Scene from Tierra en Guerra, Universidad Nacional Colombia, Bogotá. 28 Agosto 2009

The process of collective construction itself was a process of self-determination and discovery and strengthening of voice. In Elizabeth’s words she described ‘when I arrived in Cali I couldn’t express myself. I was panicked and shaking all the time. In the group I have built the confidence in, myself and my abilities’. Or as Isabella explained ‘they say we are ignorant and we can’t talk Spanish properly. I knew what I wanted to say but my tongue wouldn’t work. My self esteem had been destroyed. The projects, Lucy and others with their love and warmth and sincerity have helped me feel I have knowledge, understanding and rights. I still shake, I still suffer but there are lights of hope, places of breathing’.

Facilitators are trained in a number of elements to enable them to bring to fruition the development of plays and help build and sustain the group. These are corporal expression, vocal and instrumental techniques, introduction to theatre conventions, stimulation of dramatic creation of narratives, non verbal language, acting and concepts of improvisation and dramatic organization. An example of an exercise used to develop dramatic creation of narratives is through written texts. As it is possible to develop a work of theatre through a poem, a song or a written text by one of more participants the exercise begins by asking the participants to write a text o poem in relation to a chosen theme. In groups improvisations are developed to explore how one might use such a text to develop the theatre piece. Oral elements are also introduced in the improvisation such as oral stories, dreams, anecdotes, life stories.

Facilitators need to be able to recognize that which is most needed in the group and therefore how to orientate the work and process of collective construction. The facilitator of Aves de Paraíso used yoga as a way of helping the affective psychological healing from the long term, and ongoing traumas experienced by participants. This all meetings, once a week for 4 hours begins with yoga work. She also encouraged participants to build on cultural traditions of story telling, enabling a re-telling of stories of trauma as a means to transform these stories creatively with a pedagogy that facilitates a distancing from the most painful experiences. Collective processes of story telling and improvisation create links of solidarity and enable an overcoming of the monologue of isolation into dialogues of understanding, voice and pleasure. As Pilar continues ‘Telling stories is a way of reconstructing reality, and sometimes, it also enables the healing of deep wounds.’
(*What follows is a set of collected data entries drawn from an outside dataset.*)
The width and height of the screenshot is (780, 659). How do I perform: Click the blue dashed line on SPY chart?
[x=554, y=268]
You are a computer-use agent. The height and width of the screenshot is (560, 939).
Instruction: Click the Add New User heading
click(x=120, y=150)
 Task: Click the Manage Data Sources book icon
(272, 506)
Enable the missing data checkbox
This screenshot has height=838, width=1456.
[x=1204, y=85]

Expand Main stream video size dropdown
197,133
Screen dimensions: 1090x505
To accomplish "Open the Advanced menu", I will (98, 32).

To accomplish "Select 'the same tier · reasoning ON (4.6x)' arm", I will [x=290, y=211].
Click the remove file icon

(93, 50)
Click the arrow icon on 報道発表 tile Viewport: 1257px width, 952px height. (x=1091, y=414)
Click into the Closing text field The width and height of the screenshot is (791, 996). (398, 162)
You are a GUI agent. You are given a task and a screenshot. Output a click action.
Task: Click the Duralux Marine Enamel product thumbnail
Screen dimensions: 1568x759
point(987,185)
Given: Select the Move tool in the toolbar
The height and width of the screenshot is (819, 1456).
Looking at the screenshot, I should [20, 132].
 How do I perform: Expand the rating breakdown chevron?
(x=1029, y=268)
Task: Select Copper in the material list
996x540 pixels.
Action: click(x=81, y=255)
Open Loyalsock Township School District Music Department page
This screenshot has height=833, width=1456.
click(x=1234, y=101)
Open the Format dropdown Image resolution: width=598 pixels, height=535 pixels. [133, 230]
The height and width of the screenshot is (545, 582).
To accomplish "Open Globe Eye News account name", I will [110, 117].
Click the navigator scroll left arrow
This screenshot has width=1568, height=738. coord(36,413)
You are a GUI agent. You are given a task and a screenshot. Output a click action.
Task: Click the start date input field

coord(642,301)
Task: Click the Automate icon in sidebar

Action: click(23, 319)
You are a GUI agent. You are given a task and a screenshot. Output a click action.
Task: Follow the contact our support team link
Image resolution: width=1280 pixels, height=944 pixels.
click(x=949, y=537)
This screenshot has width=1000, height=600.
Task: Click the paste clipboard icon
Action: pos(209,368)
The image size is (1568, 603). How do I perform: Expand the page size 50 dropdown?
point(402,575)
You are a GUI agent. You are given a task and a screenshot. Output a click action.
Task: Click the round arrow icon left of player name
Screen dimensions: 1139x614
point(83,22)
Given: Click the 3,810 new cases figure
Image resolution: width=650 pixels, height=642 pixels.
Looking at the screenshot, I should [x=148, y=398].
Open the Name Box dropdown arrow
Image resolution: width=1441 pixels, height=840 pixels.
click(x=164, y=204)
Aves de Paraíso’s next work moves away from a focus on displacement and violence, which as Isabella and Elizabeth explained they feel they have exhausted, are exhausted by. Instead it develops a utopia of how the world would be if all women joined together to overcome violence, to encourage men to move way from violence against each other, over money, power, resources and pride. It is an act of envisaging a different world. Whilst a representation, it fuels their everyday struggles against violence and attempts to construct moments of paradise on earth.

Medina and Teatro La Máscara (2010) El Teatro de Género: Memoria del proceso, Medellin: Editorial Lealon.

Restrepo, P (1998) La Máscara, la Mariposa y la Metáfora: Creación Teatral de Mujeres. Santiago de Cali; Teatro La Máscara.

Interview at La Mascara Theatre, 13 December 2010 with Isabella and Elizabeth, participants in Aves de Paraíso, Theatre Group, Comuna 14, Santiago de Cali, Colombia.

Interview with Pilar Restrepo, participant and co-founder of La Mascara Theatre, at La Mascara Theatre, 13 December 2010

[1] Names have been changed for reasons of security and safety.